**SELECTED PASSAGE**.
- Opening Delimiter -

I have suffered from mental health challenges for the past decade and have been sectioned and detained for many years – this is my story.

After studying for my BA, I was unable to find a job until I started working at a warehouse as a manual labourer. I was disappointed that I was not able to find employment where I could utilise the skills I learnt from my degree but a job is a job.

I faced bigotry at the warehouse as they would not allow me and my teammates to pray. We requested a small area for our prayers during break time but the management would not accommodate our religious beliefs and refused to allow us to fulfil our obligations.

After about five months of working hard in my role as a warehouse operative, I was fired on the basis that I was late to work a few times. I feel however that I was sacked because of my campaign for the legal right to a prayer area.

- Closing Delimiter -

**EXTRACTED INFORMATION**.
- Opening Delimiter -

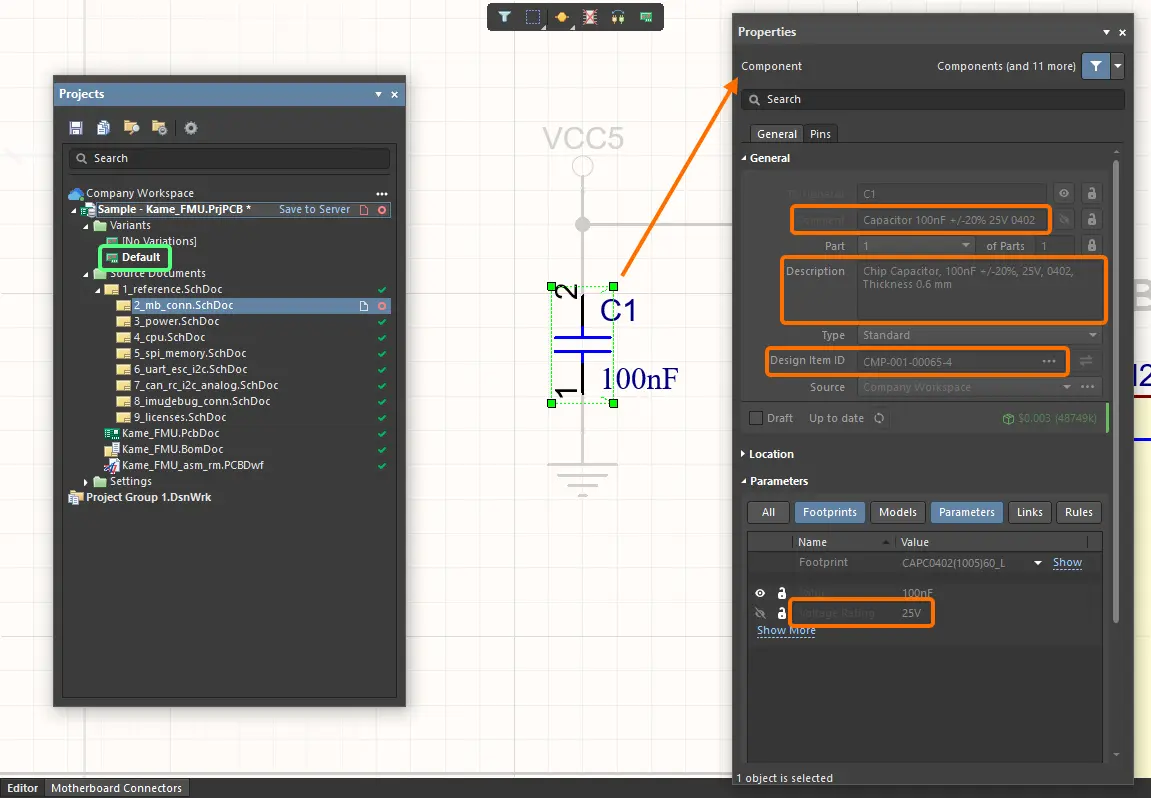Select the rectangle selection tool icon
This screenshot has width=1151, height=798.
tap(534, 17)
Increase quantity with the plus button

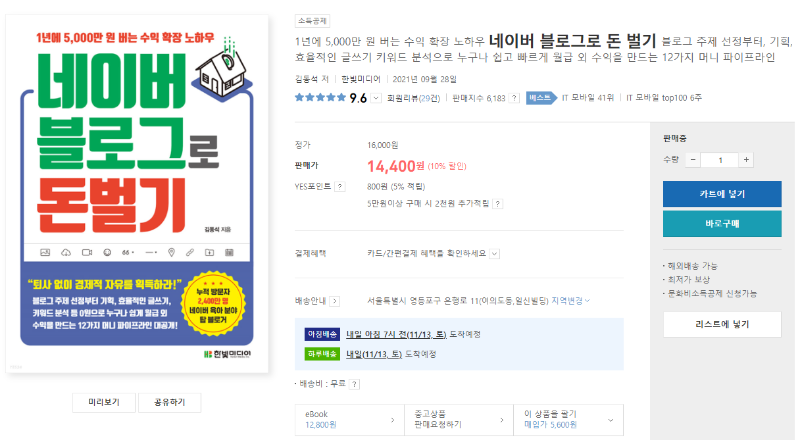(x=746, y=159)
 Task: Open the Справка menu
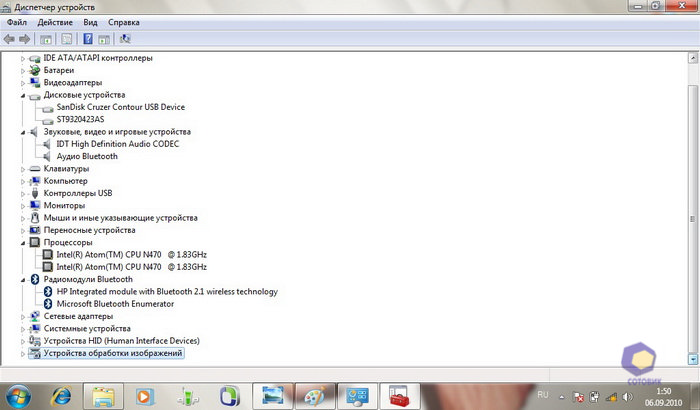tap(123, 21)
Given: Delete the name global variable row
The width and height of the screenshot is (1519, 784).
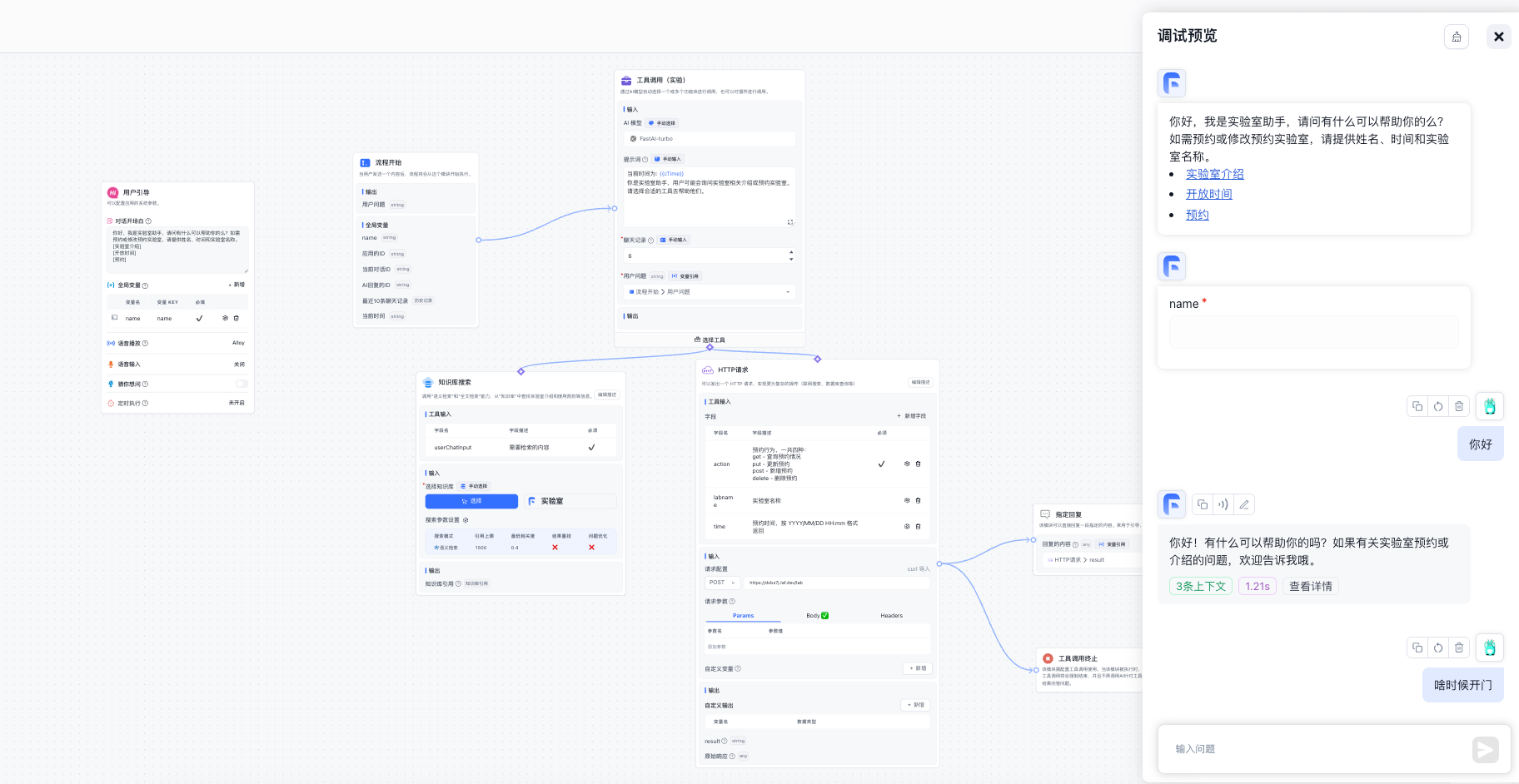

- Closing Delimiter -

**EXERCISE REQUIREMENTS**.
1. List every span of time mentioned in the personal account of mental health and warehouse work.
2. Carry on the personal account of mental health and warehouse work from its last sentence.
The records have nothing to do with what is asked here.

**ANSWERS TO EACH TASK**.
1.
- the past decade
- many years
- about five months

2.
My first psychotic break

At this point, I started my MA in journalism at the University of Sheffield. To fund myself I also started working at a takeaway as a delivery driver. It was at this time that I started noticing strange things such as birds and different colours. I noticed crows, magpies and seagulls and began to believe they were giving me instructions. I also felt that people were possessed by spirits and were psychic and could hear my thoughts. I liked anything white and hated anything black.

While working at my brother in-law’s takeaway for a couple of weeks I began to feel paranoid about him and started to act like the takeaway belonged to me, so he also sacked me from the job. But I began to go to my brother-in-law’s takeaway every day by taxi and started demanding the keys to the business from him.

I would get into taxis without any money and soon the word spread and taxi drivers would refuse to take me to the takeaway which was about 15 miles from home. It came to a point that my brother-in-law would either call the police or shut the takeaway when I went there. This happened a number of times.

Everything came to a head when I thought I was being instructed to fight random people on the street, which I did – as a result the police were involved. I recall being hunted by police and hiding in alleyways and secret places, until I was finally captured and arrested for public disorder.

This was my first psychotic break due to which I was arrested and held in police cells for about 24 hours until I was taken to an acute psychiatric ward in Stockport.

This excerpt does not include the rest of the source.